▶ **Exercise directions**: Lay out the following rows as a numbered list, omitting any blank lines.

↓

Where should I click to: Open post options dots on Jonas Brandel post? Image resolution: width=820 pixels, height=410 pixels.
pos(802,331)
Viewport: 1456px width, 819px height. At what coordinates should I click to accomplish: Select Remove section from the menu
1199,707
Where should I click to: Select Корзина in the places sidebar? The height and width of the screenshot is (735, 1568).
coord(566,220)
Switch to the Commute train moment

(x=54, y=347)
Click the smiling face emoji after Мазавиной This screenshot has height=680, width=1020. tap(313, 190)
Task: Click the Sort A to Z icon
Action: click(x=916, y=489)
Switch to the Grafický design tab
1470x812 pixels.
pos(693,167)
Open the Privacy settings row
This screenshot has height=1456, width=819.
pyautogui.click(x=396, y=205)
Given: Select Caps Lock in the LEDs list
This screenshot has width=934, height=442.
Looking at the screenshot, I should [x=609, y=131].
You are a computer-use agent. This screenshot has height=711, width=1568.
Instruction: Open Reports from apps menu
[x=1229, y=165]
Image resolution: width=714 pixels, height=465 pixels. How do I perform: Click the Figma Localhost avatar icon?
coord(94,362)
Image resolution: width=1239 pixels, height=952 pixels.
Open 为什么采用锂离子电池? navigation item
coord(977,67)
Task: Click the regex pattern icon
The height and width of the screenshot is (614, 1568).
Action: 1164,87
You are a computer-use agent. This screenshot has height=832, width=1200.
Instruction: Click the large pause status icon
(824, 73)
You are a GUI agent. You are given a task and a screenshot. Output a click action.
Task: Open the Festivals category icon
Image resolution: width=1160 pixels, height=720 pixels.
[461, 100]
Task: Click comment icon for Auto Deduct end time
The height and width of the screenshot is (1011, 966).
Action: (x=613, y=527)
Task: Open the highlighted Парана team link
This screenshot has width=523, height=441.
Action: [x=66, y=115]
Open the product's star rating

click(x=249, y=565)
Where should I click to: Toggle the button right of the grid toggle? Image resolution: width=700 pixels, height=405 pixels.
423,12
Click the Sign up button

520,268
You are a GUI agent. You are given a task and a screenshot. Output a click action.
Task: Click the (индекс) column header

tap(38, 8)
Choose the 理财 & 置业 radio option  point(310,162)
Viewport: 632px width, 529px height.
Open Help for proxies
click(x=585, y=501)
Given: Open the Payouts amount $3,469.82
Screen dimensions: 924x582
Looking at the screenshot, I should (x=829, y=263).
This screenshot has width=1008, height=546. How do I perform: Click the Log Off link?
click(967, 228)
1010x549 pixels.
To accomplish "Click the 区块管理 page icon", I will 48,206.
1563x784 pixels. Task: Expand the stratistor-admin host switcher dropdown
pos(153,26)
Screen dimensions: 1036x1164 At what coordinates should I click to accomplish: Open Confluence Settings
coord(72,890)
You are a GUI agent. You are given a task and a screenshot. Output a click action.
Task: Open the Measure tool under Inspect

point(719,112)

↑

▶ **Solution for this task**:
1. Where should I click to: Open post options dots on Jonas Brandel post? Image resolution: width=820 pixels, height=410 pixels.
2. pos(802,331)
3. Viewport: 1456px width, 819px height. At what coordinates should I click to accomplish: Select Remove section from the menu
4. 1199,707
5. Where should I click to: Select Корзина in the places sidebar? The height and width of the screenshot is (735, 1568).
6. coord(566,220)
7. Switch to the Commute train moment
8. (x=54, y=347)
9. Click the smiling face emoji after Мазавиной This screenshot has height=680, width=1020. tap(313, 190)
10. Task: Click the Sort A to Z icon
11. Action: click(x=916, y=489)
12. Switch to the Grafický design tab
13. 1470x812 pixels.
14. pos(693,167)
15. Open the Privacy settings row
16. This screenshot has height=1456, width=819.
17. pyautogui.click(x=396, y=205)
18. Given: Select Caps Lock in the LEDs list
19. This screenshot has width=934, height=442.
20. Looking at the screenshot, I should [x=609, y=131].
21. You are a computer-use agent. This screenshot has height=711, width=1568.
22. Instruction: Open Reports from apps menu
23. [x=1229, y=165]
24. Image resolution: width=714 pixels, height=465 pixels. How do I perform: Click the Figma Localhost avatar icon?
25. coord(94,362)
26. Image resolution: width=1239 pixels, height=952 pixels.
27. Open 为什么采用锂离子电池? navigation item
28. coord(977,67)
29. Task: Click the regex pattern icon
30. The height and width of the screenshot is (614, 1568).
31. Action: 1164,87
32. You are a computer-use agent. This screenshot has height=832, width=1200.
33. Instruction: Click the large pause status icon
34. (824, 73)
35. You are a GUI agent. You are given a task and a screenshot. Output a click action.
36. Task: Open the Festivals category icon
37. Image resolution: width=1160 pixels, height=720 pixels.
38. [461, 100]
39. Task: Click comment icon for Auto Deduct end time
40. The height and width of the screenshot is (1011, 966).
41. Action: (x=613, y=527)
42. Task: Open the highlighted Парана team link
43. This screenshot has width=523, height=441.
44. Action: [x=66, y=115]
45. Open the product's star rating
46. click(x=249, y=565)
47. Where should I click to: Toggle the button right of the grid toggle? Image resolution: width=700 pixels, height=405 pixels.
48. 423,12
49. Click the Sign up button
50. 520,268
51. You are a GUI agent. You are given a task and a screenshot. Output a click action.
52. Task: Click the (индекс) column header
53. tap(38, 8)
54. Choose the 理财 & 置业 radio option  point(310,162)
55. Viewport: 632px width, 529px height.
56. Open Help for proxies
57. click(x=585, y=501)
58. Given: Open the Payouts amount $3,469.82
59. Screen dimensions: 924x582
60. Looking at the screenshot, I should (x=829, y=263).
61. This screenshot has width=1008, height=546. How do I perform: Click the Log Off link?
62. click(967, 228)
63. 1010x549 pixels.
64. To accomplish "Click the 区块管理 page icon", I will 48,206.
65. 1563x784 pixels. Task: Expand the stratistor-admin host switcher dropdown
66. pos(153,26)
67. Screen dimensions: 1036x1164 At what coordinates should I click to accomplish: Open Confluence Settings
68. coord(72,890)
69. You are a GUI agent. You are given a task and a screenshot. Output a click action.
70. Task: Open the Measure tool under Inspect
71. point(719,112)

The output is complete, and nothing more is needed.